The median (IQR) age at initiation of feeds for the group as a whole was three days (2, 4). The age at initiation in differing gestational age groups is shown in Table 1. Two-thirds of those born < 32 weeks of gestation received MOM as their first feed compared to a third of term babies. Only two babies born < 32 weeks of gestation received formula rather than human milk (MOM or donated) as their first feed. The highest proportion fed DHM as first milk was in term infants (Fig. 1).
The median (IQR) age at introduction of DHM for the group as a whole was six days (3, 17), and the median duration of use was 12 days (6, 22). The age at introduction and duration of DHM use in differing gestational age groups is shown in Table 1. Those born < 32 weeks of gestation received DHM for longer than the more mature groups (Table 1).

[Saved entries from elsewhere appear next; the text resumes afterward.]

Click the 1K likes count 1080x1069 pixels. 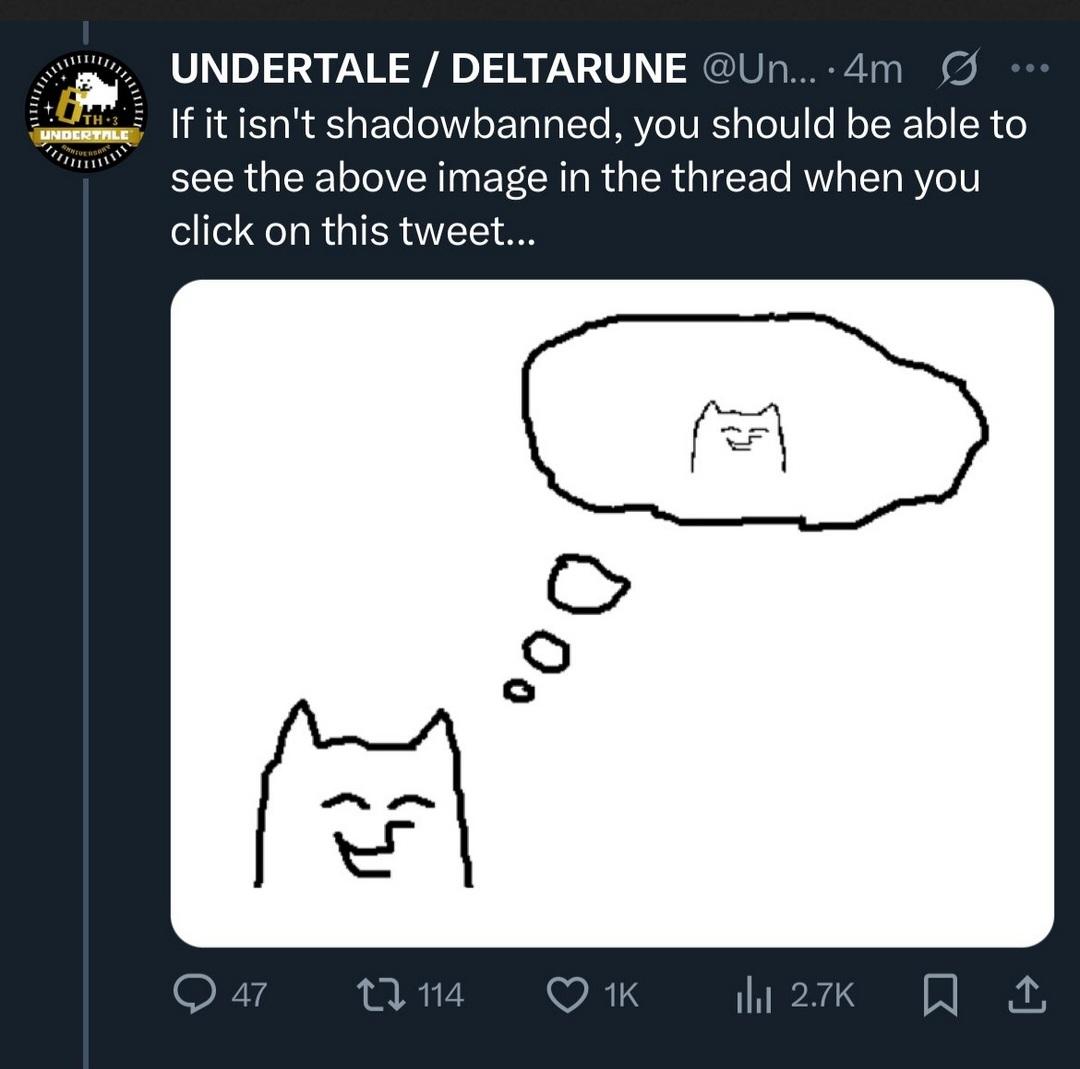[621, 995]
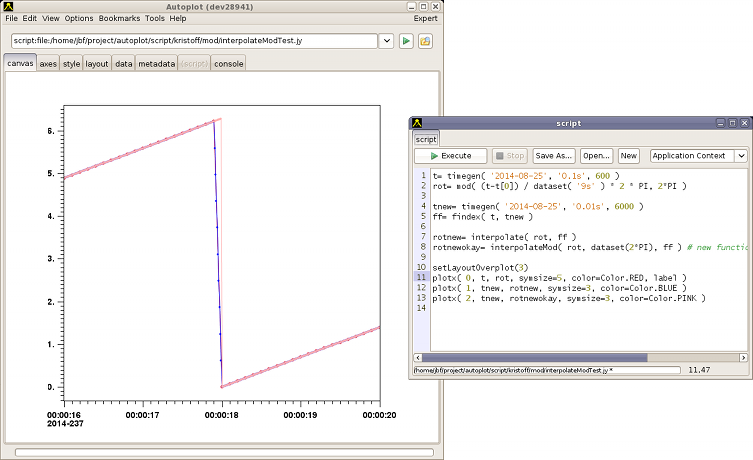Click the green play button beside address bar

[x=406, y=41]
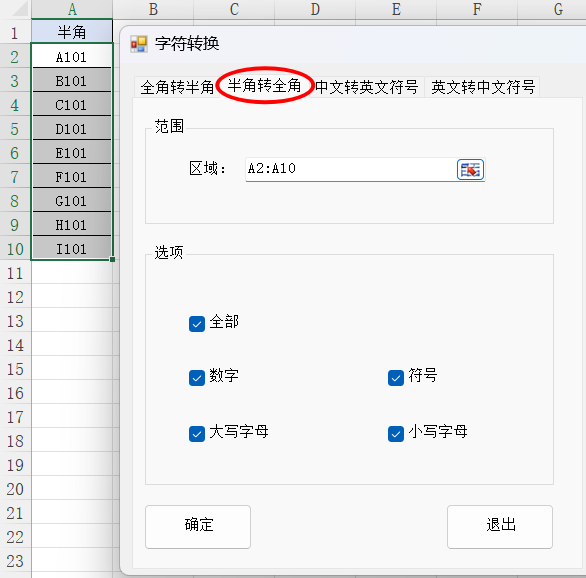Disable the 小写字母 option
The height and width of the screenshot is (578, 586).
coord(396,434)
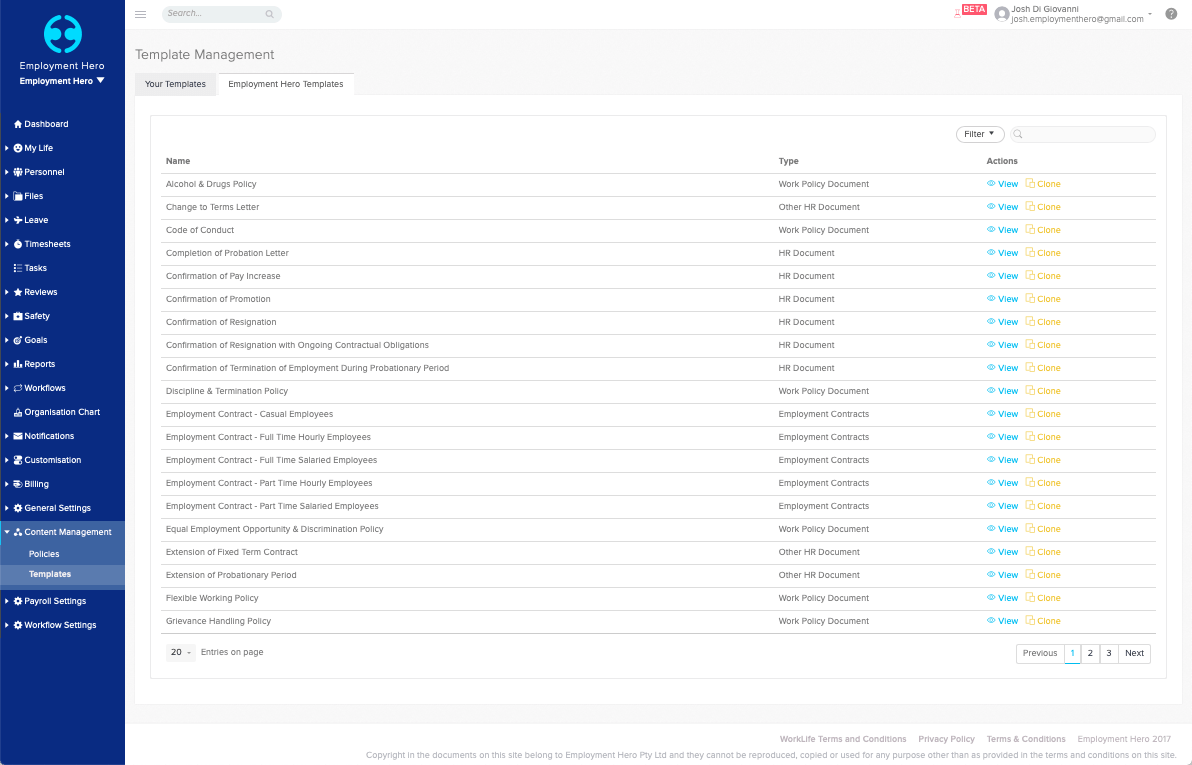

Subsequent milk feeding in babies born < 32 weeks of gestation who received human milk (MOM and/or DHM) as their first feed is described in Fig. 2. There was no significant difference in the number of days of feeding with any MOM (after correction for birthweight and length of hospital stay) and proportion of any MOM intake over the admission period based on the first milk of feeding (Table 2).
Our data provide reassurance that DHM use in RHC adheres to the current guidance in the majority of cases. The commonest deviation from this guidance is in the late preterm group (32–36+ 6 weeks). This may be due to the lack of a clear evidence base to guide clinical use [3, 17], it may also reflect therapeutic creep or parental request as awareness of, and access to DHM increases [18, 19]. It is encouraging to see that the majority of babies (76%) received DHM as a supplement to, rather than in place of MOM and this replicates the finding of others throughout the United Kingdom [20, 21] and the United States . The median age at initiation of enteral feeds for the group as a whole was three days, in part reflecting the time it can take to establish lactation following the delivery of a preterm and/or sick baby.
Access to DHM has been associated with positive in-hospital feeding outcomes, such as earlier initiation of feeds, faster feed advancement and increased volumes of MOM [22, 23] but equally early (< 48 h) introduction of DHM has been linked to reduced MOM availability . In our population of babies born < 32 weeks of gestation the type of first human milk (MOM or donated) did not appear to have a negative impact on subsequent MOM availability. This raises the possibility of introducing enteral feeds of DHM at an earlier stage with a view to expediting the time to establish full milk feeds and minimising the duration (and risks) of central venous access and parenteral nutrition . Ideally, any such change in practice should be subject to randomised evaluation or at the very least quality improvement methodology to ensure that it did not adversely impact maternal milk provision or mitigate the benefits of early colostrum administration.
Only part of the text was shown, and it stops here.